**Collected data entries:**
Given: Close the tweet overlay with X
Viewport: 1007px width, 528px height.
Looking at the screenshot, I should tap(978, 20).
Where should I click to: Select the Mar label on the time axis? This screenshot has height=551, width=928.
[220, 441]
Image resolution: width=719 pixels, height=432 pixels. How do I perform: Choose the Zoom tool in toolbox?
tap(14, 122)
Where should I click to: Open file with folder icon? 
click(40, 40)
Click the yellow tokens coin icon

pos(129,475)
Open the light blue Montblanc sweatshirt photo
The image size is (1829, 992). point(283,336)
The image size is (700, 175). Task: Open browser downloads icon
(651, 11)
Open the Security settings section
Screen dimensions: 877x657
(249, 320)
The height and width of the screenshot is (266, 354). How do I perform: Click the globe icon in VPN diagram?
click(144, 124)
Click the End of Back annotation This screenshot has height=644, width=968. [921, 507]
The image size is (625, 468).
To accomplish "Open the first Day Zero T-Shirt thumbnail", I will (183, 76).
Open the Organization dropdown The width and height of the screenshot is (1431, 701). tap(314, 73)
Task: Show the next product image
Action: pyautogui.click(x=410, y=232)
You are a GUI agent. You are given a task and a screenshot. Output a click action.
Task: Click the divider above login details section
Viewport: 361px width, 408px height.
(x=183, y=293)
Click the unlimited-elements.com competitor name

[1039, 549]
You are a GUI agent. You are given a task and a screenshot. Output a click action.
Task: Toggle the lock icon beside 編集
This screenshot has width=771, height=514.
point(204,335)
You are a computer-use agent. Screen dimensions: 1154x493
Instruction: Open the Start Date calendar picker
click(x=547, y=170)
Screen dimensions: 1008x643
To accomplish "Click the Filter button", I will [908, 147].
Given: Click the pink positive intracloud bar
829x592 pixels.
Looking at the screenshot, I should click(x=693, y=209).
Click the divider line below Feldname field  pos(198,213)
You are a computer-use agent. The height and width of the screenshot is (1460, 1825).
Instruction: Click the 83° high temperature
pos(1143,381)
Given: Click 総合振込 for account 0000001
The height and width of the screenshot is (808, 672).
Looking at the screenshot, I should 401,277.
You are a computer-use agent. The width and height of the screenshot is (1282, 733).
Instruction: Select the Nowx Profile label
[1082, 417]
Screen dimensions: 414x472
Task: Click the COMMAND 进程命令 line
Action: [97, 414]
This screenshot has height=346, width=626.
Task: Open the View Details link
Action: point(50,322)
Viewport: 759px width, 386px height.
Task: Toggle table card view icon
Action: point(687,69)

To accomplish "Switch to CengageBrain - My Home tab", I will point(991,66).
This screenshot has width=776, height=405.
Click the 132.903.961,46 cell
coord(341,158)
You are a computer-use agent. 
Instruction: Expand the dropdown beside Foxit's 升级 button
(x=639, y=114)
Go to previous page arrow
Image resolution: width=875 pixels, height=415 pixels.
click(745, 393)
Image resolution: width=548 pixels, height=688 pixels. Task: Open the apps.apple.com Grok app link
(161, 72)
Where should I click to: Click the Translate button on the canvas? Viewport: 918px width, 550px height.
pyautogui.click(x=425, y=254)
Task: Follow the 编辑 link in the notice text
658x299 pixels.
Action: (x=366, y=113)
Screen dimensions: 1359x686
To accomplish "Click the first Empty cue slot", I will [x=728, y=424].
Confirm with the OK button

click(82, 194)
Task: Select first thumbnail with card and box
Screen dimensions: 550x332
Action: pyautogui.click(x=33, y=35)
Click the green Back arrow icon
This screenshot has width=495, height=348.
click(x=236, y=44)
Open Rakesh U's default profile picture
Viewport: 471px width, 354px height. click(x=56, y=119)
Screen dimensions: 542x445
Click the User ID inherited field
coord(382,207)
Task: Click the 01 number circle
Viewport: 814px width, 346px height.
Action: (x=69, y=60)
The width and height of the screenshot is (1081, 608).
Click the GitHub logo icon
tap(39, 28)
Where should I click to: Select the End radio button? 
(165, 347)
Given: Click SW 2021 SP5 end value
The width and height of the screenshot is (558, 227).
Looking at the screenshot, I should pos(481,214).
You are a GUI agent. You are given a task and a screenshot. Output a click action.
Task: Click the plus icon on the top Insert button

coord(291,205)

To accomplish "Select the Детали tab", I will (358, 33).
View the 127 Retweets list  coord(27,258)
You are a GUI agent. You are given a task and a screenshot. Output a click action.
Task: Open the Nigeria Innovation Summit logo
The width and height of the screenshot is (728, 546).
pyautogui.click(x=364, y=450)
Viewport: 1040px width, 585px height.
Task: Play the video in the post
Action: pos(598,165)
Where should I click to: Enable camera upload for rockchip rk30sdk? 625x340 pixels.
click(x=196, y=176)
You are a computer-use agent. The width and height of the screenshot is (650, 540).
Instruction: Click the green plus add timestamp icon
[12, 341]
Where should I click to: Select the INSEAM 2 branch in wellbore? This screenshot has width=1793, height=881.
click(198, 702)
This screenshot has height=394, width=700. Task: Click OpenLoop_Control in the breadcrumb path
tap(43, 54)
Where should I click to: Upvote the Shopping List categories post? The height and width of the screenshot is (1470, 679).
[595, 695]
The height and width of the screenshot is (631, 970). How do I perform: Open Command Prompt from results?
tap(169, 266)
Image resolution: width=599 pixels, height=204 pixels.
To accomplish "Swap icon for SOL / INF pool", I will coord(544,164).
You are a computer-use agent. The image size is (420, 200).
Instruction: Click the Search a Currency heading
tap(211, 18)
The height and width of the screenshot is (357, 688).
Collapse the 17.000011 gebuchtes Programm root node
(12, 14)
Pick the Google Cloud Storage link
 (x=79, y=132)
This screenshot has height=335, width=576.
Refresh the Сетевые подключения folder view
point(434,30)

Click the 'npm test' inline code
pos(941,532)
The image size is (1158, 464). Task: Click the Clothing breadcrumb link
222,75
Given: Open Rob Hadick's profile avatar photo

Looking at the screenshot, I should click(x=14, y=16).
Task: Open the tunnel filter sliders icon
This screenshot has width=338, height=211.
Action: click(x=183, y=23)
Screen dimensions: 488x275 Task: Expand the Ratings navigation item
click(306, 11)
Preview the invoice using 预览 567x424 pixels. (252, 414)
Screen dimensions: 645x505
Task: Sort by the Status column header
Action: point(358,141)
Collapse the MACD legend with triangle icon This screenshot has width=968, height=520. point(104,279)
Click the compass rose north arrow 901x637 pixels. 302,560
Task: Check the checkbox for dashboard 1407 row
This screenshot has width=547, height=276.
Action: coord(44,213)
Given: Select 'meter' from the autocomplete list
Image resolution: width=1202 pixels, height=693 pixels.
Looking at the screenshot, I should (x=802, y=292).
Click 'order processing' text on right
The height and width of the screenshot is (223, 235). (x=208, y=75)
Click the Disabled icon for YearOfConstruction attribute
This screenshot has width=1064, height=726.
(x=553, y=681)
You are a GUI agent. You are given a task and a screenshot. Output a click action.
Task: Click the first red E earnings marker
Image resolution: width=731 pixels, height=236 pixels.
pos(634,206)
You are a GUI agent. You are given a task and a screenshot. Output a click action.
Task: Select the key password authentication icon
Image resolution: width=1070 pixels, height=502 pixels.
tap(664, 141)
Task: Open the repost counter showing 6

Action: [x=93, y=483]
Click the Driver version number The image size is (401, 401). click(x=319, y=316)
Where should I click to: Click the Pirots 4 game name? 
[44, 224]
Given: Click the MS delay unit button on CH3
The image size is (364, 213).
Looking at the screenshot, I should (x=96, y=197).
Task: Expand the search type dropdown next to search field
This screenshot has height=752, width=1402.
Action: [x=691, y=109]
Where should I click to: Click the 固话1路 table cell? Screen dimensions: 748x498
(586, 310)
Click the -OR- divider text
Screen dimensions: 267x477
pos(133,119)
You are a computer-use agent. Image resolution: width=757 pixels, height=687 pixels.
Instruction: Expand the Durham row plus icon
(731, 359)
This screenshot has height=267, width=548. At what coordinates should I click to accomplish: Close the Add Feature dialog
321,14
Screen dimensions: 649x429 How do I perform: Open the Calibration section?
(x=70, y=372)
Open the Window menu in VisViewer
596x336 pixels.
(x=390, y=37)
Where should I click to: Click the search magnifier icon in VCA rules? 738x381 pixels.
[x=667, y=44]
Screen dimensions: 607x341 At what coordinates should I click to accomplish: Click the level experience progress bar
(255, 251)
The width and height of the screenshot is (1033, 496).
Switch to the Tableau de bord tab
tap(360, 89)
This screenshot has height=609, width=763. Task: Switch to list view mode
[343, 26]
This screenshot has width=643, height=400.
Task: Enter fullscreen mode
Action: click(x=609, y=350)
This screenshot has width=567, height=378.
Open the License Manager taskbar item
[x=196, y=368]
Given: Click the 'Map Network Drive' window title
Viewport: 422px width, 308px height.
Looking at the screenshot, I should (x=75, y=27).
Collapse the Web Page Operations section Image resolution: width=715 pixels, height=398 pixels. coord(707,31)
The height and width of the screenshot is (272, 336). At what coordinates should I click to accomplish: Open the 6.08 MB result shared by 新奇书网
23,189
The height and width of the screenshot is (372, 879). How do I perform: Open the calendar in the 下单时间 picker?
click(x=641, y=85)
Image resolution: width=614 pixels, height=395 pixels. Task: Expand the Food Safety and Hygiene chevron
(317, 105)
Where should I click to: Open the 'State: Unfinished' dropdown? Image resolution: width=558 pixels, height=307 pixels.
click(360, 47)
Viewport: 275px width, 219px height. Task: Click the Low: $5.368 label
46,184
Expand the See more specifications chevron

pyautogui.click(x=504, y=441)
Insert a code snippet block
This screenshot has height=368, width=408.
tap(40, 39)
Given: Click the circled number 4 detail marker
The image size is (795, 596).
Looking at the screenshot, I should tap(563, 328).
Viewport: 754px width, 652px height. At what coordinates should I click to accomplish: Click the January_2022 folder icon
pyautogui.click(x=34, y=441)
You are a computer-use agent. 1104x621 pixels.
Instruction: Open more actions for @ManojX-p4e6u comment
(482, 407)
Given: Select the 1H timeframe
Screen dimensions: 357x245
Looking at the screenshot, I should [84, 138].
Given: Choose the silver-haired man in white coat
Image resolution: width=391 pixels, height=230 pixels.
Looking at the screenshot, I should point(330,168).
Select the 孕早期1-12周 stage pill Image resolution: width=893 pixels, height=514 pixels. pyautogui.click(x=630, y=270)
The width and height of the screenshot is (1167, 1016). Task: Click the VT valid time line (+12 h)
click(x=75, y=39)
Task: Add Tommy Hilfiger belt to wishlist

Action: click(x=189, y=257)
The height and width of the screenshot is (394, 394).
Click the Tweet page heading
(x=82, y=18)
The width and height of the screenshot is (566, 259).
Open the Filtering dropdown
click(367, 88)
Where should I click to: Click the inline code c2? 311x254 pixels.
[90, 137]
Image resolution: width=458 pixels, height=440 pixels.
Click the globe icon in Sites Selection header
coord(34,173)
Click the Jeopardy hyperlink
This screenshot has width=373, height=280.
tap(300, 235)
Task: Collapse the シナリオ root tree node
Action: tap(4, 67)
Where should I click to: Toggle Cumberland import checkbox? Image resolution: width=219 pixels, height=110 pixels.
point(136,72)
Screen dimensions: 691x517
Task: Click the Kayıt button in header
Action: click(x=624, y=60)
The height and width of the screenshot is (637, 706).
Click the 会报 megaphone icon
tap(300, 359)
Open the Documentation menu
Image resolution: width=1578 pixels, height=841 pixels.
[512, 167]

**What is being asked:**
Working from the records above, write out verbatim only the lines from the line containing "Given: Click the pink positive intracloud bar" through the line containing "Task: Select first".

**Result of the task:**
Given: Click the pink positive intracloud bar
829x592 pixels.
Looking at the screenshot, I should click(x=693, y=209).
Click the divider line below Feldname field  pos(198,213)
You are a computer-use agent. The height and width of the screenshot is (1460, 1825).
Instruction: Click the 83° high temperature
pos(1143,381)
Given: Click 総合振込 for account 0000001
The height and width of the screenshot is (808, 672).
Looking at the screenshot, I should 401,277.
You are a computer-use agent. The width and height of the screenshot is (1282, 733).
Instruction: Select the Nowx Profile label
[1082, 417]
Screen dimensions: 414x472
Task: Click the COMMAND 进程命令 line
Action: [97, 414]
This screenshot has height=346, width=626.
Task: Open the View Details link
Action: point(50,322)
Viewport: 759px width, 386px height.
Task: Toggle table card view icon
Action: point(687,69)

To accomplish "Switch to CengageBrain - My Home tab", I will point(991,66).
This screenshot has width=776, height=405.
Click the 132.903.961,46 cell
coord(341,158)
You are a computer-use agent. 
Instruction: Expand the dropdown beside Foxit's 升级 button
(x=639, y=114)
Go to previous page arrow
Image resolution: width=875 pixels, height=415 pixels.
click(745, 393)
Image resolution: width=548 pixels, height=688 pixels. Task: Open the apps.apple.com Grok app link
(161, 72)
Where should I click to: Click the Translate button on the canvas? Viewport: 918px width, 550px height.
pyautogui.click(x=425, y=254)
Task: Follow the 编辑 link in the notice text
658x299 pixels.
Action: (x=366, y=113)
Screen dimensions: 1359x686
To accomplish "Click the first Empty cue slot", I will [x=728, y=424].
Confirm with the OK button

click(82, 194)
Task: Select first thumbnail with card and box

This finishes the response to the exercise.